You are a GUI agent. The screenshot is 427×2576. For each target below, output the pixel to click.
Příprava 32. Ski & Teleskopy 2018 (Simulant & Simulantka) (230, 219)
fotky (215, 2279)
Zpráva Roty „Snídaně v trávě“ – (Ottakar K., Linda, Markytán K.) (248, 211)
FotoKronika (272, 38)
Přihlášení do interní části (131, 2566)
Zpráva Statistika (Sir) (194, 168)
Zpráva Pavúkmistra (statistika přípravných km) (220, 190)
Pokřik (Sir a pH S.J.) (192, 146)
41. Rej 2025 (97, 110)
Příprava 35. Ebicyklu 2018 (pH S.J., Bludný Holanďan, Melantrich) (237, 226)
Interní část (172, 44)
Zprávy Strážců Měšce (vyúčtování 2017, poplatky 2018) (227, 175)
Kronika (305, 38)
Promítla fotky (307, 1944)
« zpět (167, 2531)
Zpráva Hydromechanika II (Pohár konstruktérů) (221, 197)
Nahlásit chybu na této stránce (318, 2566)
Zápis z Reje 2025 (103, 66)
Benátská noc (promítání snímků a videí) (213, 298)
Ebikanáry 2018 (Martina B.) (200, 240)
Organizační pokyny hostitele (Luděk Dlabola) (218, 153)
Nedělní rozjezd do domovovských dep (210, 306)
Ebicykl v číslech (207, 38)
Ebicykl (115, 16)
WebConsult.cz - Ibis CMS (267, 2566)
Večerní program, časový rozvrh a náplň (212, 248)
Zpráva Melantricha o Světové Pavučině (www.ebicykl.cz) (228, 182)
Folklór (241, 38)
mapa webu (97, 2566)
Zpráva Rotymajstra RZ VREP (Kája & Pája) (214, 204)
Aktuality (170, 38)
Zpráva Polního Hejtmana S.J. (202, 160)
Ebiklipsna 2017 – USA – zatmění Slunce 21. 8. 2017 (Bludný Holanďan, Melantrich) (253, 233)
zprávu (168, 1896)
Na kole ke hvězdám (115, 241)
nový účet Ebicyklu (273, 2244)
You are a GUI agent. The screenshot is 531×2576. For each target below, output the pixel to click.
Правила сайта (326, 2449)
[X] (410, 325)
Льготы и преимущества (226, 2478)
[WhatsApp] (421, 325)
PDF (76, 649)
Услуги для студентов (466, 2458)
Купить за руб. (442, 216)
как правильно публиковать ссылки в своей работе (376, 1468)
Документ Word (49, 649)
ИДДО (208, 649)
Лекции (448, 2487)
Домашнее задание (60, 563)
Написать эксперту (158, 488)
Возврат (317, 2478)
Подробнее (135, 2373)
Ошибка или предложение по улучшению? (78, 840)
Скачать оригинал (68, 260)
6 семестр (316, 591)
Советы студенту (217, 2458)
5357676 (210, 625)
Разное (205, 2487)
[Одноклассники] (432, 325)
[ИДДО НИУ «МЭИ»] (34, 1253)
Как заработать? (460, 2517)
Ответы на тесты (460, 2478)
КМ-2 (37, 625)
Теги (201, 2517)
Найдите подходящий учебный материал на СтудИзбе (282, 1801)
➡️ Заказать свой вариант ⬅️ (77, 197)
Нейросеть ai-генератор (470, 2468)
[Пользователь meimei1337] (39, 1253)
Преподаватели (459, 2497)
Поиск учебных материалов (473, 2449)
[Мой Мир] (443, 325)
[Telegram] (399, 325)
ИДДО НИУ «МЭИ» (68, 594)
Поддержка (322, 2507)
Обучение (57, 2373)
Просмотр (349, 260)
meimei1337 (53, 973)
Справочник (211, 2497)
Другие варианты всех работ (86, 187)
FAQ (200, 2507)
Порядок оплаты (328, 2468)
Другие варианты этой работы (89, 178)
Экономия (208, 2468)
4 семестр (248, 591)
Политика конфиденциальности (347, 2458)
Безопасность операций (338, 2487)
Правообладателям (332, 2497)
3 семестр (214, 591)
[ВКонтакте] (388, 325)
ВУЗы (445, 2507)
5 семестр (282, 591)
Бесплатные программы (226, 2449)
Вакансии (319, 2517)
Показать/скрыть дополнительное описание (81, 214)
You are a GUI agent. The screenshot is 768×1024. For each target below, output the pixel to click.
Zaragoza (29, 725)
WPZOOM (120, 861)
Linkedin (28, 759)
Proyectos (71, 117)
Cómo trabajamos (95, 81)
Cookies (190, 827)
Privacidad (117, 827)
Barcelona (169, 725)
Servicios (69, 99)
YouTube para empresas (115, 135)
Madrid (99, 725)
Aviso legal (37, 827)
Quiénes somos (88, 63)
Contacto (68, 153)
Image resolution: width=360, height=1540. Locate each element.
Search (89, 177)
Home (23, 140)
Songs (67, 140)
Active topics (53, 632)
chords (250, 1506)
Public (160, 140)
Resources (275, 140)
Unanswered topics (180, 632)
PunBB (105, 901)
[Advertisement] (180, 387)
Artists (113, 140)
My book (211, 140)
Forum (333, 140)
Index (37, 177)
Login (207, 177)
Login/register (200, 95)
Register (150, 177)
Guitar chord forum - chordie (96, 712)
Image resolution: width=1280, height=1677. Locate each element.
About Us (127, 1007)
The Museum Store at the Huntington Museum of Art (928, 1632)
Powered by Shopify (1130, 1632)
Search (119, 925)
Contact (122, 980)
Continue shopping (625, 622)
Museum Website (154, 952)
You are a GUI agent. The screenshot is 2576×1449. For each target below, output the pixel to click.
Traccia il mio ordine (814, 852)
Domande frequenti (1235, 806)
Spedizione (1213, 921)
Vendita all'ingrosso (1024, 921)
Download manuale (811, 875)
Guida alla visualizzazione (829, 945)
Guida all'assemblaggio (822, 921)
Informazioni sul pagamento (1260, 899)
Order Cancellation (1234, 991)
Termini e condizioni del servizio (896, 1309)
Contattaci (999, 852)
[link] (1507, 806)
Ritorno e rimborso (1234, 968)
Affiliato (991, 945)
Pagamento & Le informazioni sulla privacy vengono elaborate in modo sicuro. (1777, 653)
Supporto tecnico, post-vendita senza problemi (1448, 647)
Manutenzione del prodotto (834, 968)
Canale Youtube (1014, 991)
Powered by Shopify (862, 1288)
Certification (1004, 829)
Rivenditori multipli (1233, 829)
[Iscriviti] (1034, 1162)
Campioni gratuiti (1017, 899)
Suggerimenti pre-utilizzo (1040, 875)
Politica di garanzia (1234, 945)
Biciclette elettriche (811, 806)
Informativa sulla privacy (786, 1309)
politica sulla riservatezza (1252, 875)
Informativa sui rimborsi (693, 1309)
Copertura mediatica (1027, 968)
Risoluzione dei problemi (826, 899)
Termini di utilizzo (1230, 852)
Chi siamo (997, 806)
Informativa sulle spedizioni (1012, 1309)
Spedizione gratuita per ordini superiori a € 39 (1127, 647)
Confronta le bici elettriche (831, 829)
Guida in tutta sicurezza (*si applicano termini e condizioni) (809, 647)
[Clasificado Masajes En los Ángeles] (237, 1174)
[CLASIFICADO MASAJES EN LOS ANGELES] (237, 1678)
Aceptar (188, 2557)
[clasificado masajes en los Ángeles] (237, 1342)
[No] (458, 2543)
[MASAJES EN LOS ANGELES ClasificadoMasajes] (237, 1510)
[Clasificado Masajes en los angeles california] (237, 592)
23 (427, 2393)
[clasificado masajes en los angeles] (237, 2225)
* * * * * * *
### To do
Would you please copy exactly the part of the entries above that begins at the line containing "Příprava 32. Ski" and ends at the line containing "Interní část (172, 44)", both lines included?

### Solution to this problem
Příprava 32. Ski & Teleskopy 2018 (Simulant & Simulantka) (230, 219)
fotky (215, 2279)
Zpráva Roty „Snídaně v trávě“ – (Ottakar K., Linda, Markytán K.) (248, 211)
FotoKronika (272, 38)
Přihlášení do interní části (131, 2566)
Zpráva Statistika (Sir) (194, 168)
Zpráva Pavúkmistra (statistika přípravných km) (220, 190)
Pokřik (Sir a pH S.J.) (192, 146)
41. Rej 2025 (97, 110)
Příprava 35. Ebicyklu 2018 (pH S.J., Bludný Holanďan, Melantrich) (237, 226)
Interní část (172, 44)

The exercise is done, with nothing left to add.